そして,普通地方公共団体が,公務員制度を構築するに当たって,公権力行使等地方公務員の職とこれに昇任するのに必要な職務経験を積むために経るべき職とを包含する一体的な管理職の任用制度を構築して人事の適正な運用を図ることも,その判断により行うことができるものというべきである。そうすると,

【要旨1】普通地方公共団体が上記のような管理職の任用制度を構築した上で,日本国民である職員に限って管理職に昇任することができることとする措置を執ることは,合理的な理由に基づいて日本国民である職員と在留外国人である職員とを区別するものであり,上記の措置は,労働基準法3条にも,憲法14条1項にも違反するものではないと解するのが相当である。そして,この理は,前記の特別永住者についても異なるものではない。

 (3) これを本件についてみると,前記事実関係等によれば,昭和63年4月に上告人に保健婦として採用された被上告人は,東京都人事委員会の実施する平成6年度及び同7年度の管理職選考(選考種別Aの技術系の選考区分医化学)を受験しようとしたが,東京都人事委員会が上記各年度の管理職選考において日本の国籍を有しない者には受験資格を認めていなかったため,いずれも受験することができなかったというのである。

そして,当時,上告人においては,管理職に昇任した職員に終始特定の職種の職務内容だけを担当させるという任用管理を行っておらず,管理職に昇任すれば,いずれは公権力行使等地方公務員に就任することのあることが当然の前提とされていたということができるから,上告人は,公権力行使等地方公務員の職に当たる管理職のほか,これに関連する職を包含する一体的な管理職の任用制度を設けているということができる。

【要旨2】そうすると,上告人において,上記の管理職の任用制度を適正に運営するために必要があると判断して,職員が管理職に昇任するための資格要件として当該職員が日本の国籍を有する職員であることを定めたとしても,合理的な理由に基づいて日本の国籍を有する職員と在留外国人である職員とを区別するものであり,上記の措置は,労働基準法3条にも,憲法14条1項にも違反するものではない。

原審がいうように,上告人の管理職のうちに,企画や専門分野の研究を行うなどの職務を行うにとどまり,公権力行使等地方公務員には当たらないものも若干存在していたとしても,上記判断を左右するものではない。

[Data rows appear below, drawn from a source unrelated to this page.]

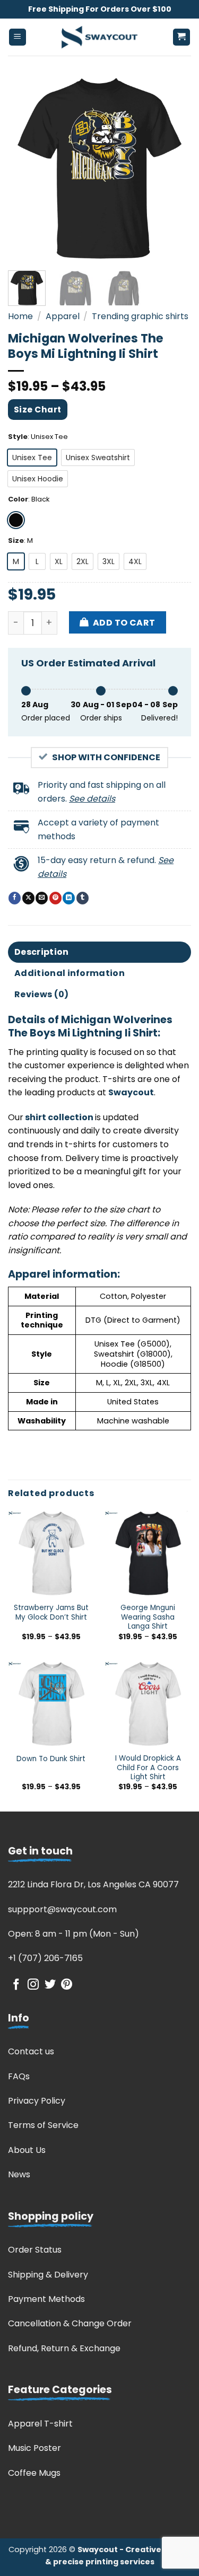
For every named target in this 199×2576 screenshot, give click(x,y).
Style (18, 437)
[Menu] (18, 37)
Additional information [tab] (69, 973)
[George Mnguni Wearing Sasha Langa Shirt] (148, 1553)
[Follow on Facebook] (16, 1985)
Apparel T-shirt (40, 2423)
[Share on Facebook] (14, 898)
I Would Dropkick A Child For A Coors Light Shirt (148, 1768)
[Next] (174, 168)
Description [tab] (41, 952)
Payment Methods (46, 2299)
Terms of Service (43, 2125)
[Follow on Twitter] (50, 1985)
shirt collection (58, 1117)
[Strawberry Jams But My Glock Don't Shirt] (51, 1553)
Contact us (31, 2051)
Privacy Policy (36, 2101)
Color (18, 499)
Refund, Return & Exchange (64, 2348)
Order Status (35, 2250)
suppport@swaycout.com (62, 1909)
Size (16, 540)
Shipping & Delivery (48, 2275)
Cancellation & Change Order (70, 2323)
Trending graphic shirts (140, 316)
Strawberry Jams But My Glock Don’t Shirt (51, 1612)
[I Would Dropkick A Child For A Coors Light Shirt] (148, 1704)
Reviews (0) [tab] (41, 994)
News (19, 2174)
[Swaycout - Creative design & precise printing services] (100, 37)
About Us (27, 2150)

また,被上告人のその余の違憲の主張はその前提を欠く。以上と異なる原審の前記判断には,判決に影響を及ぼすことが明らかな法令の違反がある。この趣旨をいう論旨は理由があり,原判決のうち上告人の敗訴部分は破棄を免れない。そして,被上告人の慰謝料請求を棄却すべきものとした第1審判決は正当であるから,上記部分についての被上告人の控訴を棄却すべきである。

 5 よって,裁判官滝井繁男,同泉徳治の各反対意見があるほか,裁判官全員一致の意見で,主文のとおり判決する。なお,裁判官藤田宙靖の補足意見,裁判官金谷利廣,同上田豊三の各意見がある。